Make Your LLMs 10x Faster and 4x Cheaper

Master the techniques that turn expensive, slow LLM inference into blazing-fast, cost-efficient production systems. From quantization to continuous batching to KV cache optimization.

Why Inference Optimization Matters

The Bottleneck is Not Training - It is Serving

The Real Cost of LLMs

Training a model happens once. But inference happens millions of times. For every Rs 1 spent on training, companies spend Rs 10-100 on inference. A single GPT-4 query costs OpenAI ~Rs 5-10 in compute. Multiply that by billions of daily requests.

Think of it like building a Swiggy kitchen. Building the kitchen (training) is a one-time cost. But cooking every order (inference) is the ongoing expense that determines profitability. Optimizing how fast and efficiently you cook each order is what makes or breaks the business.

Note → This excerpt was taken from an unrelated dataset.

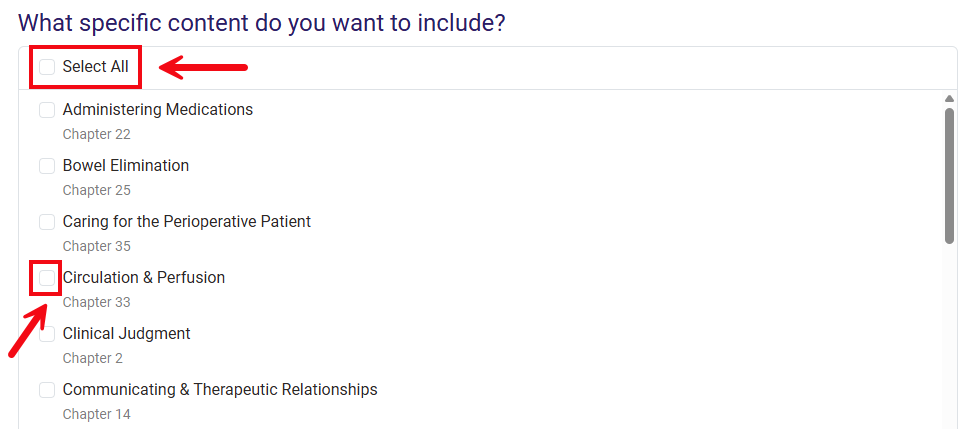Image resolution: width=973 pixels, height=429 pixels.
Task: Click "Communicating & Therapeutic Relationships" title text
Action: [x=219, y=390]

The Three Pillars of Inference Optimization:

  • Memory Optimization - Quantization reduces model size so it fits in cheaper hardware. Fewer GPUs = lower cost.
  • Throughput Optimization - Batching processes multiple requests together, maximizing GPU utilization per second.
  • Latency Optimization - KV cache, speculative decoding, and attention optimizations reduce time-to-first-token and time-per-token.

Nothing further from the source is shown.